Mecklenburg-Vorpommern hat die niedrigsten Infektionszahlen mit dem neuartigen Coronavirus bundesweit. In Deutschland lag die Zahl der täglichen Corona-Neuinfektionen in den vergangenen Tagen landesweit jeweils bei rund 500 oder darunter.
Glawe kündigte auch Gespräche mit seinen Kollegen in Bremen, Hamburg, Niedersachsen und Schleswig-Holstein an. "Wir versuchen, für alle norddeutschen Bundesländer eine einheitliche Regelung hinzubekommen", sagte der CDU-Politiker. "Noch lieber wäre mir ein bundesweites Ende der Maskenpflicht im Handel."
Auch andere Bundesländer prüfen die Abschaffung der Maskenpflicht in Geschäften:
- Sachsens Sozialministerin Petra Köpping (SPD) sagte: "Wir schauen uns gerade an, ob wir beim Einkaufen auf die Maskenpflicht verzichten können."
- Niedersachsens Ministerpräsident Stephan Weil (SPD) warnte vor einem vorschnellen Ende der Maskenpflicht im Einzelhandel. Er bleibe bei seiner Auffassung, dass große Vorsicht im Umgang mit dem Coronavirus geboten sei, erklärte die Staatskanzlei in Hannover am Sonntag. "Gerade der Herbst wird nach Prognose vieler Wissenschaftler eine Bewährungsprobe für den Infektionsschutz werden. Wir dürfen uns deswegen nicht vorschnell in Sicherheit wiegen wegen geringer Infektionszahlen im Sommer", sagte Regierungssprecherin Anke Pörksen.
- Sachsen-Anhalts Gesundheitsministerin Petra Grimm-Benne (SPD) hält eine Änderung mittelfristig für denkbar. "Wir müssen darüber diskutieren, ob die Maskenpflicht im Handel dort zurückgenommen werden kann, wo es möglich ist, Abstand zu halten", sagte sie der "WamS".
- In Schleswig-Holstein will die Landesregierung "die aktuelle Lage Anfang August bewerten und auf das Infektionsgeschehen angepasste Maßnahmen umsetzen", teilte das Gesundheitsministerium mit.
- Bremens Wirtschaftssenatorin Kristina Vogt (Linke) will das Thema nach eigenen Angaben im Senat diskutieren.
- Bayern will an der Maskenpflicht im Einzelhandel festhalten. "Die bayerische Staatsregierung sieht nicht den geringsten Anlass, die Maskenpflicht aufzuheben", sagte der Chef der bayerischen Staatskanzlei, Florian Herrmann (CSU), der "Süddeutschen Zeitung". "Im Gegenteil: Die weltweit steigenden Infektionszahlen und die Hotspots in Deutschland zeigen uns, dass wir bei Corona weiterhin höchste Vorsicht walten lassen müssen."

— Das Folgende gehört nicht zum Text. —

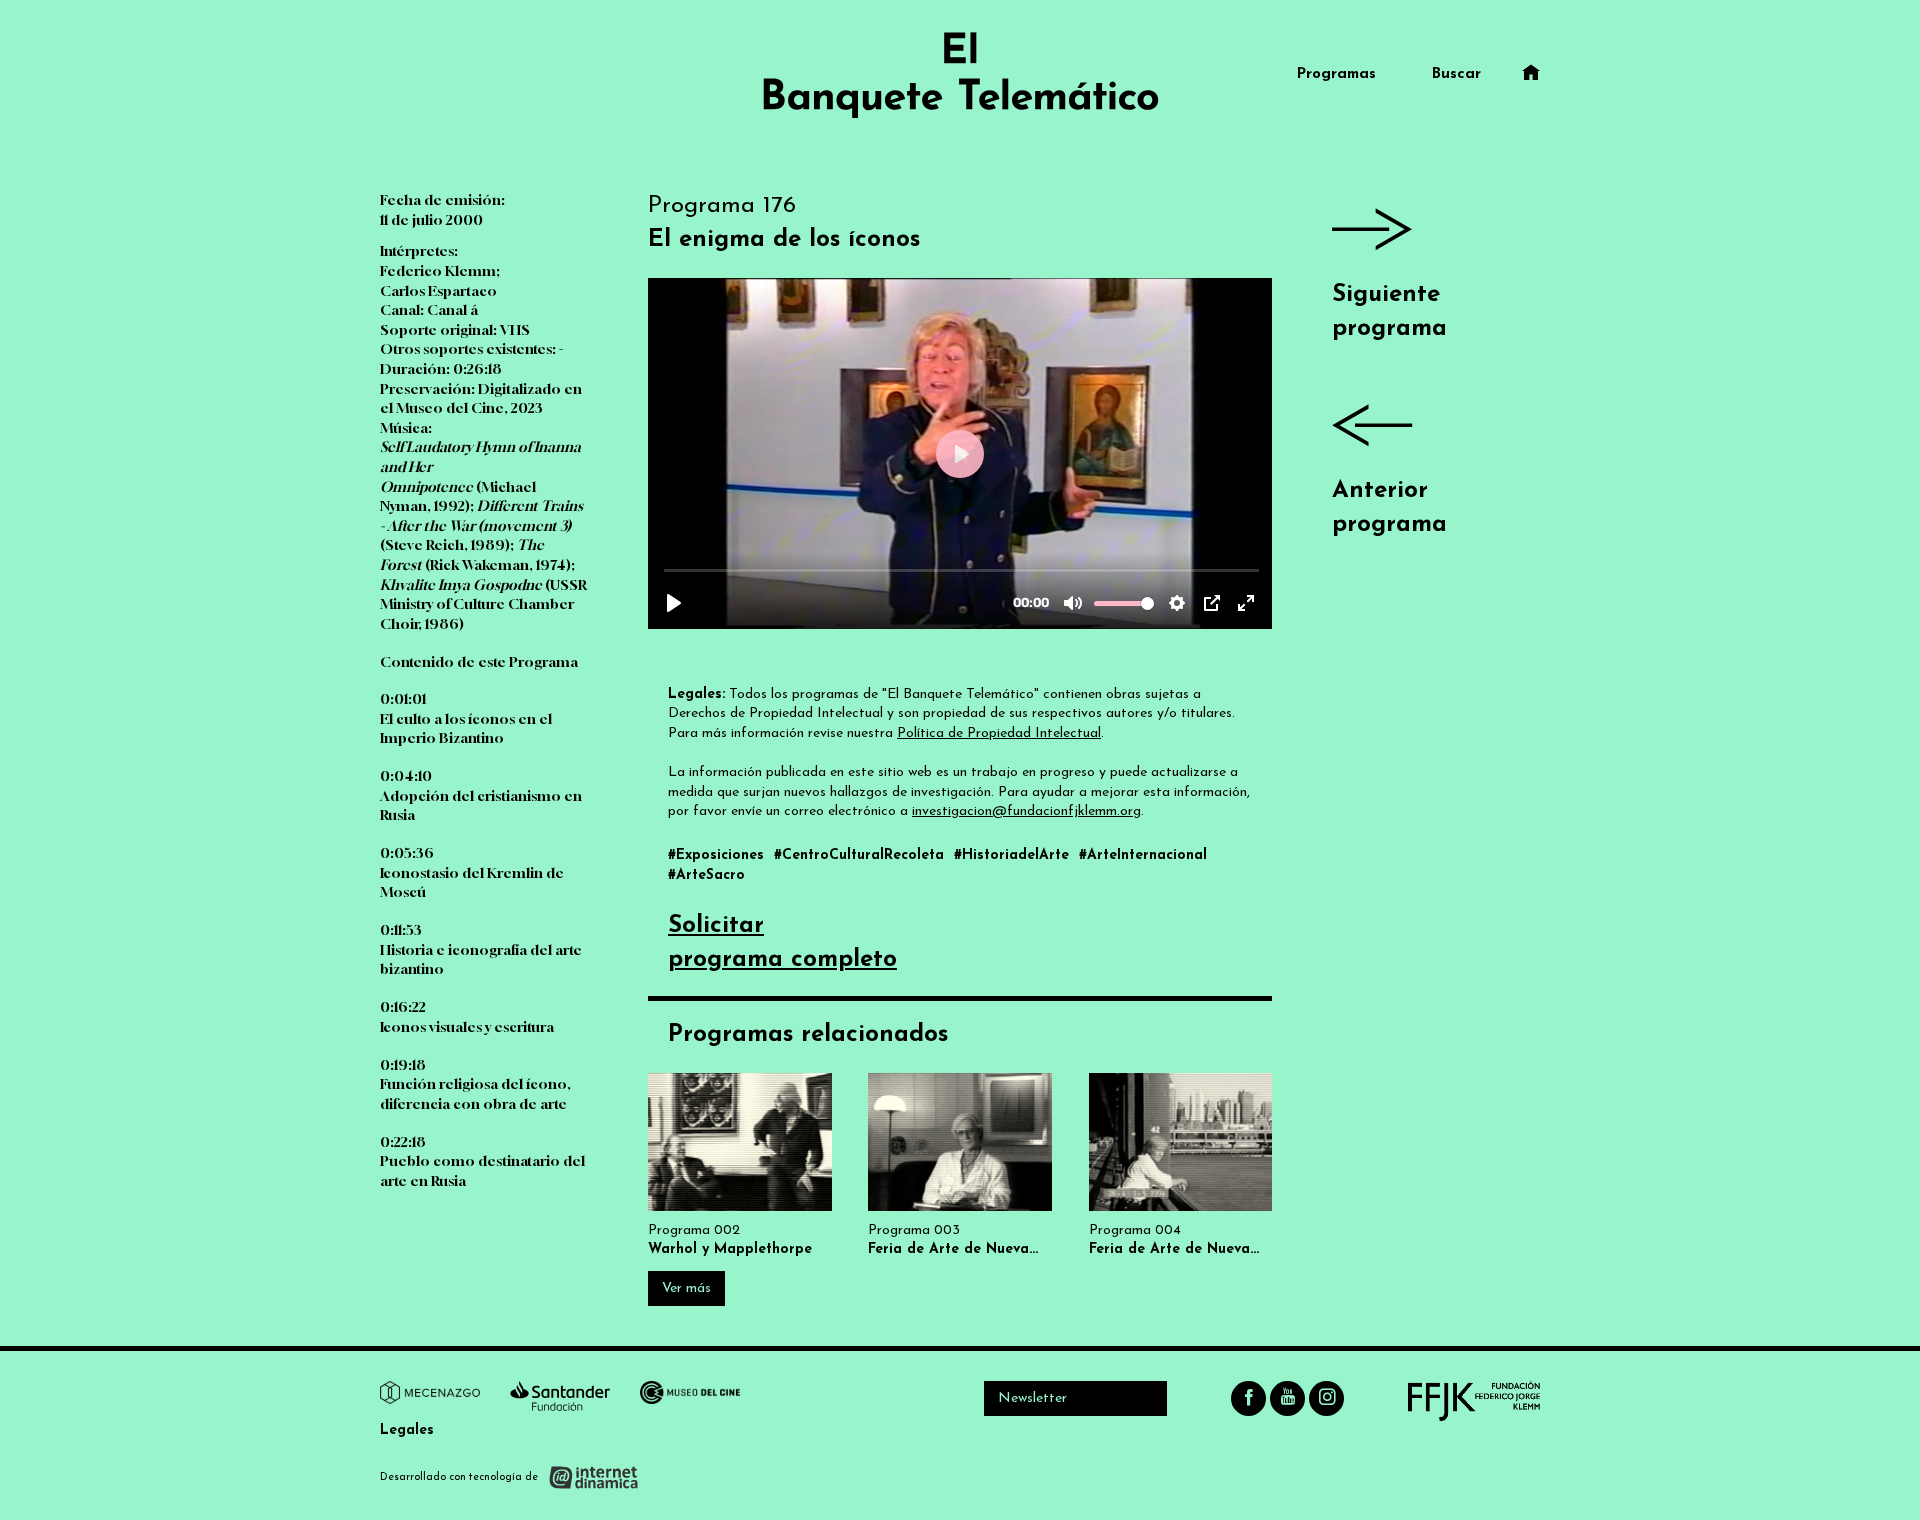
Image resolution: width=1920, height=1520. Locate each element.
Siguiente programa (1389, 312)
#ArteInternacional (1143, 855)
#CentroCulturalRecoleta (861, 855)
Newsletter (1032, 1398)
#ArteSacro (706, 875)
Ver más (686, 1288)
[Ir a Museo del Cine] (690, 1396)
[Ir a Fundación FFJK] (1474, 1401)
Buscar (1456, 74)
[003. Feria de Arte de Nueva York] (960, 1165)
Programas (1336, 74)
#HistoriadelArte (1014, 855)
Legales (407, 1430)
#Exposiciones (718, 855)
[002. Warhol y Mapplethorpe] (740, 1165)
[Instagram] (1326, 1398)
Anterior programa (1389, 508)
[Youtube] (1287, 1398)
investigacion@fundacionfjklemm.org (1026, 811)
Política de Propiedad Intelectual (999, 733)
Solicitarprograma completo (782, 943)
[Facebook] (1248, 1398)
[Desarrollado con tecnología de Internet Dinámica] (509, 1477)
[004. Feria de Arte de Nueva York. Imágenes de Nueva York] (1181, 1165)
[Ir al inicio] (960, 75)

- Aus Brandenburg hieß es: „Das Brandenburger Kabinett hatte sich damit bereits in seiner letzten Sitzung am Dienstag befasst“, sagte Regierungssprecher Florian Engels am Sonntag auf Anfrage. „Nach Abwägung verschiedener Aspekte - und uns sind die damit verbundenen Probleme sehr bewusst- halten wir daran im Öffentlichen Nahverkehr und im Einzelhandel vorerst fest.“
„Eines der wichtigsten Instrumente im Kampf gegen das Coronavirus“
Der SPD-Gesundheitsexperte Karl Lauterbach plädiert dafür, die Maskenpflicht deutschlandweit im Handel beizubehalten. „Die Maskenpflicht im Handel ist eines der wichtigsten Instrumente im Kampf gegen das Coronavirus“, sagte der Bundestagsabgeordnete der Online-Ausgabe der „Rheinischen Post“. „Es wäre das völlig falsche Signal, diese Pflicht jetzt schon wieder aufzuheben.“
„Wenn es keine Maskenpflicht im Handel mehr gibt, kontaminieren Infizierte auch die Ware, und Kunden wie Beschäftigte werden durch die Aerosole stark gefährdet“, sagte Lauterbach. Wenn eine Landesregierung die Maskenpflicht abschaffe, „experimentiert sie mit der Gesundheit der Menschen und erhöht das Risiko für eine zweite Infektionswelle in Deutschland“, warnte er.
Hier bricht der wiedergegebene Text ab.